Brueggemann writes. “The yearning to belong somewhere,

to have a home, to be in a safe place, is a deep

and moving pursuit.” This world does not provide what

the characters in these plays need. Harvard Divinity

School’s Dr. Forrest Church, now pastor in a Unitarian

Church in New York City, writes, “In our faith God is

not a given; God is a question . . . God is defined by us.

Our views are shaped and changed by our experiences.

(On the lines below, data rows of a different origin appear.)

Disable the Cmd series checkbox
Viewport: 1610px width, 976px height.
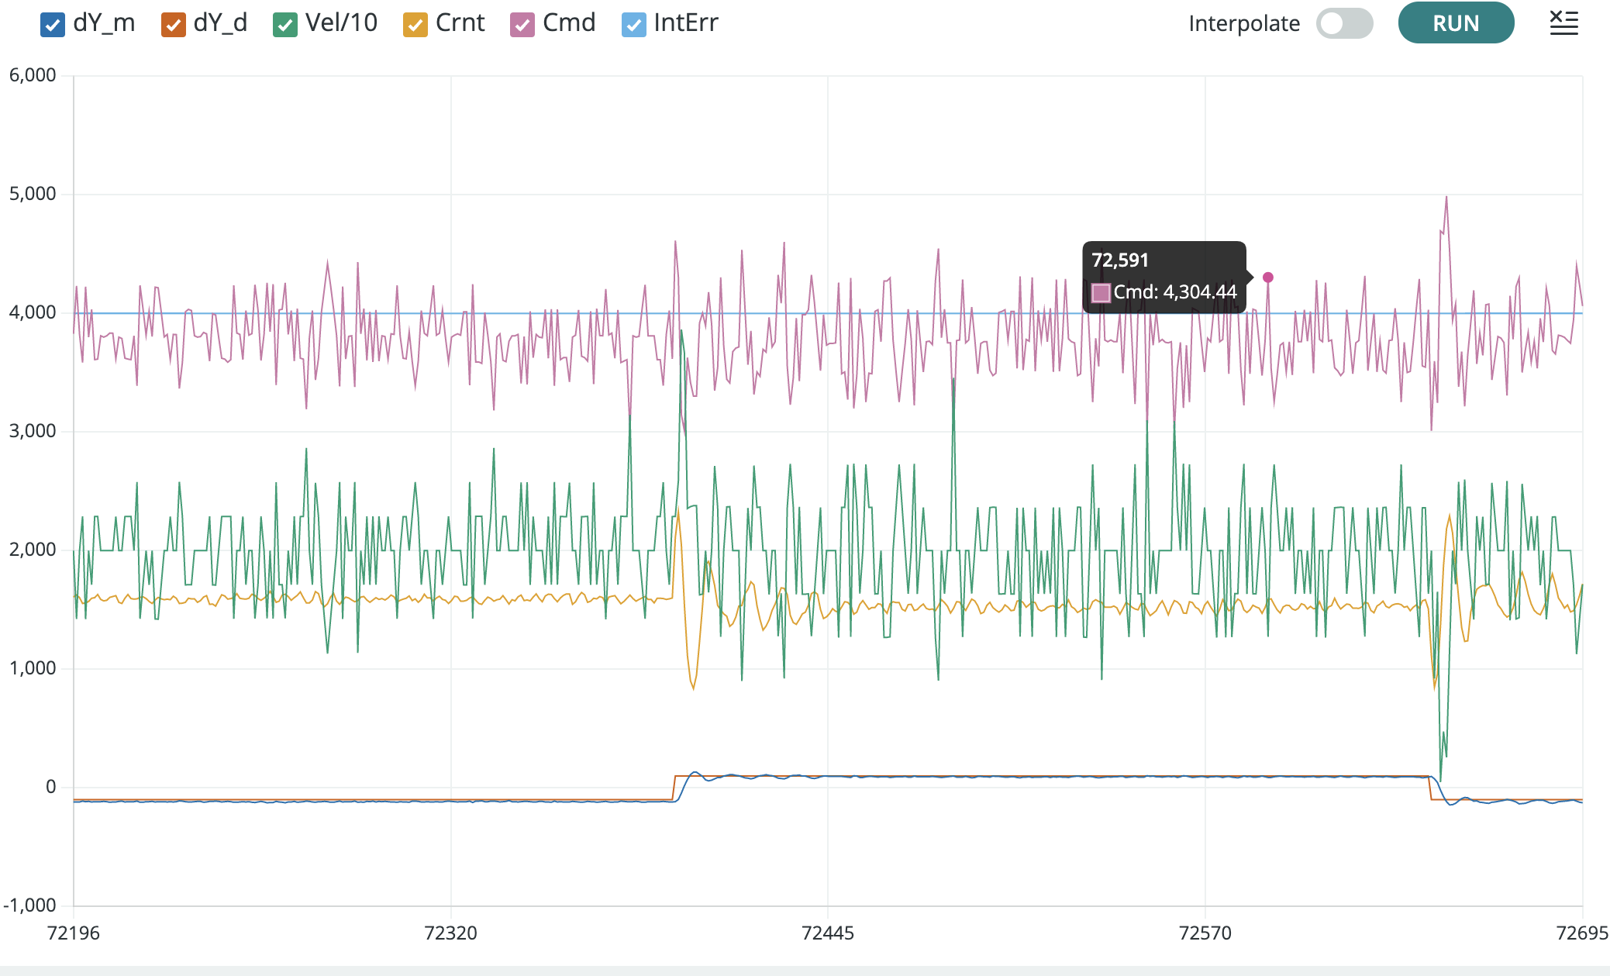pyautogui.click(x=522, y=25)
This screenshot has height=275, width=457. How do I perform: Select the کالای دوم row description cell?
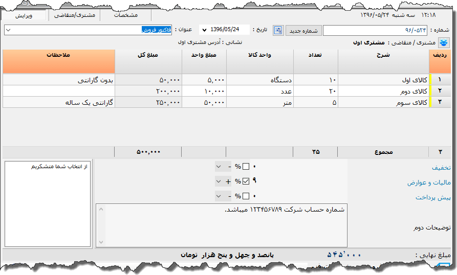(x=383, y=91)
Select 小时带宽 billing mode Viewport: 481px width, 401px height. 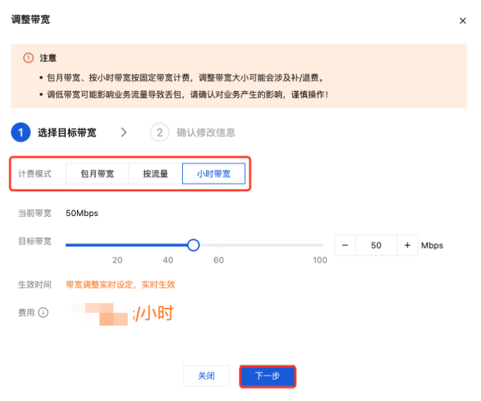pos(214,174)
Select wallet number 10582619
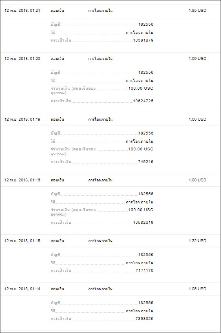 pyautogui.click(x=143, y=223)
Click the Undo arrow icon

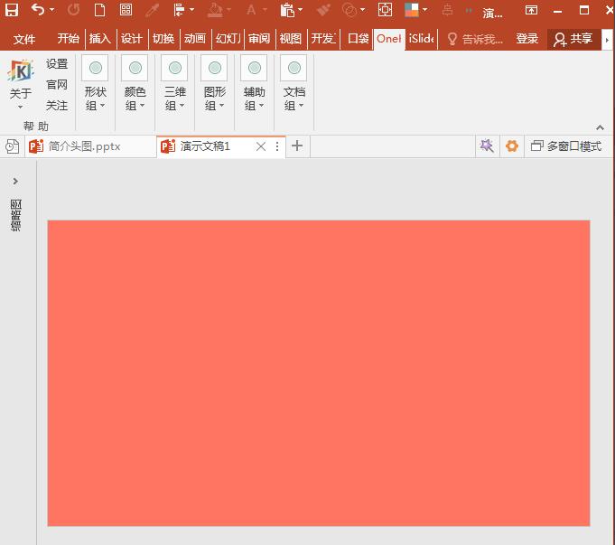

We create a faith in which we can live and struggle to

live up to it . . . compared to lov[ing] a distant God

[who] has no allure.” From a Christian perspective,

Forrest captures the devastating essence of our modern

dilemma.

Tennessee Williams, among others, ushered in the

post-Christian age, which had its roots in the 1920s but

really rose to the forefront in the 1990s. The post-

Christian age is dominated by anxiety, irrationality, and

helplessness. In such a world, consciousness is adrift,

unable to anchor itself to any universal ground of justice,

truth or reason. Consciousness itself is thus

“decentered”: no longer agent of action in the world,

but a function through which impersonal forces pass

and intersect. (Patricia Waugh in Gene Edward Veith,

Jr., Postmodern Times: A Christian Guide to Contemporary

Thought and Culture)

Enter now the post-Christian era of tentativeness,

of glass-fragile-figures—that glass menagerie which is

so much a part of modern America . . .

Of all Broadway plays, the remarkable The Glass

Menagerie, has some of the most powerful insights into

the human heart. It was Tennessee Williams’ first successful

play; it won the New York Critics’ Circle Award

as the best play of the 1944-45 Broadway season. Less

than three years later, A Streetcar Named Desire opened,

and it, too, captured the Critics’ Circle Award, also winning

the Pulitzer Prize.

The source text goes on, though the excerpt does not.